Copy each entry below exactly as it appears.

++++ EXTRACTED INFORMATION ++++

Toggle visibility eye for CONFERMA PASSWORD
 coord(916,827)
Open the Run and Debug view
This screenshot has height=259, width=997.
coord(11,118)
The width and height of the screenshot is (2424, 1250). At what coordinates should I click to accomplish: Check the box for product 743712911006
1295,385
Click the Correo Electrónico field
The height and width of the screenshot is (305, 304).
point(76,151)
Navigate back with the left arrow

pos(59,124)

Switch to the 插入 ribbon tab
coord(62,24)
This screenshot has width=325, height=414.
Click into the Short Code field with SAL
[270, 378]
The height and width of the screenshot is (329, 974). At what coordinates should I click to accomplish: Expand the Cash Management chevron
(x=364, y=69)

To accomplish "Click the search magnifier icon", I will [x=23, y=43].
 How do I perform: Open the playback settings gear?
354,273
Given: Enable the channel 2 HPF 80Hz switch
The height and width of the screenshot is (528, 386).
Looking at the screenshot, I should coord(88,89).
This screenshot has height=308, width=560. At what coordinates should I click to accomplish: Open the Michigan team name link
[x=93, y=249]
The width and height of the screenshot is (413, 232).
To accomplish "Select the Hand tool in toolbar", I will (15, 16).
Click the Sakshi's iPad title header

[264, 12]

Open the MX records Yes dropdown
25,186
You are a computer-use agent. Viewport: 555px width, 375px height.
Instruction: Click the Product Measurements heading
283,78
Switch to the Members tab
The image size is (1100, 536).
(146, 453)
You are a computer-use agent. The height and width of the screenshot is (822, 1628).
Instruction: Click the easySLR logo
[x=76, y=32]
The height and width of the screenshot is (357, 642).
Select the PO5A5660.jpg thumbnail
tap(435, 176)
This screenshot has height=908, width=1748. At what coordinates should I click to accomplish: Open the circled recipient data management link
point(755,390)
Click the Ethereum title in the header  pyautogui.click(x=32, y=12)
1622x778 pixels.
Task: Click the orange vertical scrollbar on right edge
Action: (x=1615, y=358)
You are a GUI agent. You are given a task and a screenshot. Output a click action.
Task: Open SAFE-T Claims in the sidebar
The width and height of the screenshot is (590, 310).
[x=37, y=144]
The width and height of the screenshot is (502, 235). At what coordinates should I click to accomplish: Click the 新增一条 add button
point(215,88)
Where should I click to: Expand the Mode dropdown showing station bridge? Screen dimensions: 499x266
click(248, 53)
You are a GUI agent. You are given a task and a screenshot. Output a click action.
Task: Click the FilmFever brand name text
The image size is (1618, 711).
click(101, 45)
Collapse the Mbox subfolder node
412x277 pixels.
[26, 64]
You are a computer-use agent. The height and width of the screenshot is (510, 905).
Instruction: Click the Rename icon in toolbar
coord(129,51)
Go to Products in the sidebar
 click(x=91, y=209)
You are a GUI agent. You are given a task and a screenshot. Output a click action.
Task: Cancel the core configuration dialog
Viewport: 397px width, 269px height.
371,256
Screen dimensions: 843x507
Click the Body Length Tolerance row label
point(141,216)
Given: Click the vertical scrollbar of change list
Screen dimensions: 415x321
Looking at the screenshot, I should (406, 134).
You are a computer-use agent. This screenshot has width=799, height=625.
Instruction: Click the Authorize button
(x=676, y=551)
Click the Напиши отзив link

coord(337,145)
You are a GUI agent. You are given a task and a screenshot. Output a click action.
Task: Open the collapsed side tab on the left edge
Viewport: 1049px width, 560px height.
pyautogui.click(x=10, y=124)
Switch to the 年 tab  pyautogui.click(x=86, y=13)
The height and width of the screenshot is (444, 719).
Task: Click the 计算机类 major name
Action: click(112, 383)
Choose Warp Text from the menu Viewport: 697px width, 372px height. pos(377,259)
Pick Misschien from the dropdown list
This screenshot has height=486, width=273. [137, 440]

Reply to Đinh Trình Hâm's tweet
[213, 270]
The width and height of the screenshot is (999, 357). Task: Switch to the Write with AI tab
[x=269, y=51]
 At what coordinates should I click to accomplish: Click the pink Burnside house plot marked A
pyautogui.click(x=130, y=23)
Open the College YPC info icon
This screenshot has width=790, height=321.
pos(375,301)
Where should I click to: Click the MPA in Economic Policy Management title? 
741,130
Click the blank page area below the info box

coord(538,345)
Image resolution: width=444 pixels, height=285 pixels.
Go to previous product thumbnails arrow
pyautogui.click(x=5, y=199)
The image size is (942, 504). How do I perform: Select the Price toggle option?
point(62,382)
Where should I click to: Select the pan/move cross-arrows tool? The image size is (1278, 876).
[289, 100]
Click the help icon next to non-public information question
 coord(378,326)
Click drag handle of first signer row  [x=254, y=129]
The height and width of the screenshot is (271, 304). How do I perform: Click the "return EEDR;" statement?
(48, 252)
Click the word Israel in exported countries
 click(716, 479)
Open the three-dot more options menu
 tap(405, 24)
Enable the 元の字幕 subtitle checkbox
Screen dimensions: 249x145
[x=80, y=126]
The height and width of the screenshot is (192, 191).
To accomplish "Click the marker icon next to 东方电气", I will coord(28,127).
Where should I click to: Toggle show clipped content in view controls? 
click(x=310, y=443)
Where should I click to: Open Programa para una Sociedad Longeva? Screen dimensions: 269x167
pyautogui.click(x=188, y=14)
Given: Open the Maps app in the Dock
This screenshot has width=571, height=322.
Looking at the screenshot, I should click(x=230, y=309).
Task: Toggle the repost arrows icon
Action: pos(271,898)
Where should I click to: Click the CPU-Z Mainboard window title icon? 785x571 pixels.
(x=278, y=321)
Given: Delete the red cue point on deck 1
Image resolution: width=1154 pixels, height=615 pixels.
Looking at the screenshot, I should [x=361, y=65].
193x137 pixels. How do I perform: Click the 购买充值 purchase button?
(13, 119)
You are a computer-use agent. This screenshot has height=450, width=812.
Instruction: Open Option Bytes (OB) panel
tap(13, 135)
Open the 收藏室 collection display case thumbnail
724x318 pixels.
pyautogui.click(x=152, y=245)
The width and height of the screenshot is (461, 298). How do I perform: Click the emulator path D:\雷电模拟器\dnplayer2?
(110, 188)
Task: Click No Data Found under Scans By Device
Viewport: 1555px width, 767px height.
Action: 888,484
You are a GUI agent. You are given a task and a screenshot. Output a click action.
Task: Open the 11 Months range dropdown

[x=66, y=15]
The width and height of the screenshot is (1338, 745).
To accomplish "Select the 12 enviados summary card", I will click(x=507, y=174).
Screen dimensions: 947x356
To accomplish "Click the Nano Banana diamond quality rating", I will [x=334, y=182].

++++

### YOUR SOLUTION
Toggle visibility eye for CONFERMA PASSWORD
 coord(916,827)
Open the Run and Debug view
This screenshot has height=259, width=997.
coord(11,118)
The width and height of the screenshot is (2424, 1250). At what coordinates should I click to accomplish: Check the box for product 743712911006
1295,385
Click the Correo Electrónico field
The height and width of the screenshot is (305, 304).
point(76,151)
Navigate back with the left arrow

pos(59,124)

Switch to the 插入 ribbon tab
coord(62,24)
This screenshot has width=325, height=414.
Click into the Short Code field with SAL
[270, 378]
The height and width of the screenshot is (329, 974). At what coordinates should I click to accomplish: Expand the Cash Management chevron
(x=364, y=69)

To accomplish "Click the search magnifier icon", I will [x=23, y=43].
 How do I perform: Open the playback settings gear?
354,273
Given: Enable the channel 2 HPF 80Hz switch
The height and width of the screenshot is (528, 386).
Looking at the screenshot, I should coord(88,89).
This screenshot has height=308, width=560. At what coordinates should I click to accomplish: Open the Michigan team name link
[x=93, y=249]
The width and height of the screenshot is (413, 232).
To accomplish "Select the Hand tool in toolbar", I will (15, 16).
Click the Sakshi's iPad title header

[264, 12]

Open the MX records Yes dropdown
25,186
You are a computer-use agent. Viewport: 555px width, 375px height.
Instruction: Click the Product Measurements heading
283,78
Switch to the Members tab
The image size is (1100, 536).
(146, 453)
You are a computer-use agent. The height and width of the screenshot is (822, 1628).
Instruction: Click the easySLR logo
[x=76, y=32]
The height and width of the screenshot is (357, 642).
Select the PO5A5660.jpg thumbnail
tap(435, 176)
This screenshot has height=908, width=1748. At what coordinates should I click to accomplish: Open the circled recipient data management link
point(755,390)
Click the Ethereum title in the header  pyautogui.click(x=32, y=12)
1622x778 pixels.
Task: Click the orange vertical scrollbar on right edge
Action: (x=1615, y=358)
You are a GUI agent. You are given a task and a screenshot. Output a click action.
Task: Open SAFE-T Claims in the sidebar
The width and height of the screenshot is (590, 310).
[x=37, y=144]
The width and height of the screenshot is (502, 235). At what coordinates should I click to accomplish: Click the 新增一条 add button
point(215,88)
Where should I click to: Expand the Mode dropdown showing station bridge? Screen dimensions: 499x266
click(248, 53)
You are a GUI agent. You are given a task and a screenshot. Output a click action.
Task: Click the FilmFever brand name text
The image size is (1618, 711).
click(101, 45)
Collapse the Mbox subfolder node
412x277 pixels.
[26, 64]
You are a computer-use agent. The height and width of the screenshot is (510, 905).
Instruction: Click the Rename icon in toolbar
coord(129,51)
Go to Products in the sidebar
 click(x=91, y=209)
You are a GUI agent. You are given a task and a screenshot. Output a click action.
Task: Cancel the core configuration dialog
Viewport: 397px width, 269px height.
371,256
Screen dimensions: 843x507
Click the Body Length Tolerance row label
point(141,216)
Given: Click the vertical scrollbar of change list
Screen dimensions: 415x321
Looking at the screenshot, I should (406, 134).
You are a computer-use agent. This screenshot has width=799, height=625.
Instruction: Click the Authorize button
(x=676, y=551)
Click the Напиши отзив link

coord(337,145)
You are a GUI agent. You are given a task and a screenshot. Output a click action.
Task: Open the collapsed side tab on the left edge
Viewport: 1049px width, 560px height.
pyautogui.click(x=10, y=124)
Switch to the 年 tab  pyautogui.click(x=86, y=13)
The height and width of the screenshot is (444, 719).
Task: Click the 计算机类 major name
Action: click(112, 383)
Choose Warp Text from the menu Viewport: 697px width, 372px height. pos(377,259)
Pick Misschien from the dropdown list
This screenshot has height=486, width=273. [137, 440]

Reply to Đinh Trình Hâm's tweet
[213, 270]
The width and height of the screenshot is (999, 357). Task: Switch to the Write with AI tab
[x=269, y=51]
 At what coordinates should I click to accomplish: Click the pink Burnside house plot marked A
pyautogui.click(x=130, y=23)
Open the College YPC info icon
This screenshot has width=790, height=321.
pos(375,301)
Where should I click to: Click the MPA in Economic Policy Management title? 
741,130
Click the blank page area below the info box

coord(538,345)
Image resolution: width=444 pixels, height=285 pixels.
Go to previous product thumbnails arrow
pyautogui.click(x=5, y=199)
The image size is (942, 504). How do I perform: Select the Price toggle option?
point(62,382)
Where should I click to: Select the pan/move cross-arrows tool? The image size is (1278, 876).
[289, 100]
Click the help icon next to non-public information question
 coord(378,326)
Click drag handle of first signer row  [x=254, y=129]
The height and width of the screenshot is (271, 304). How do I perform: Click the "return EEDR;" statement?
(48, 252)
Click the word Israel in exported countries
 click(716, 479)
Open the three-dot more options menu
 tap(405, 24)
Enable the 元の字幕 subtitle checkbox
Screen dimensions: 249x145
[x=80, y=126]
The height and width of the screenshot is (192, 191).
To accomplish "Click the marker icon next to 东方电气", I will coord(28,127).
Where should I click to: Toggle show clipped content in view controls? 
click(x=310, y=443)
Where should I click to: Open Programa para una Sociedad Longeva? Screen dimensions: 269x167
pyautogui.click(x=188, y=14)
Given: Open the Maps app in the Dock
This screenshot has width=571, height=322.
Looking at the screenshot, I should click(x=230, y=309).
Task: Toggle the repost arrows icon
Action: pos(271,898)
Where should I click to: Click the CPU-Z Mainboard window title icon? 785x571 pixels.
(x=278, y=321)
Given: Delete the red cue point on deck 1
Image resolution: width=1154 pixels, height=615 pixels.
Looking at the screenshot, I should [x=361, y=65].
193x137 pixels. How do I perform: Click the 购买充值 purchase button?
(13, 119)
You are a computer-use agent. This screenshot has height=450, width=812.
Instruction: Open Option Bytes (OB) panel
tap(13, 135)
Open the 收藏室 collection display case thumbnail
724x318 pixels.
pyautogui.click(x=152, y=245)
The width and height of the screenshot is (461, 298). How do I perform: Click the emulator path D:\雷电模拟器\dnplayer2?
(110, 188)
Task: Click No Data Found under Scans By Device
Viewport: 1555px width, 767px height.
Action: 888,484
You are a GUI agent. You are given a task and a screenshot. Output a click action.
Task: Open the 11 Months range dropdown

[x=66, y=15]
The width and height of the screenshot is (1338, 745).
To accomplish "Select the 12 enviados summary card", I will click(x=507, y=174).
Screen dimensions: 947x356
To accomplish "Click the Nano Banana diamond quality rating", I will [x=334, y=182].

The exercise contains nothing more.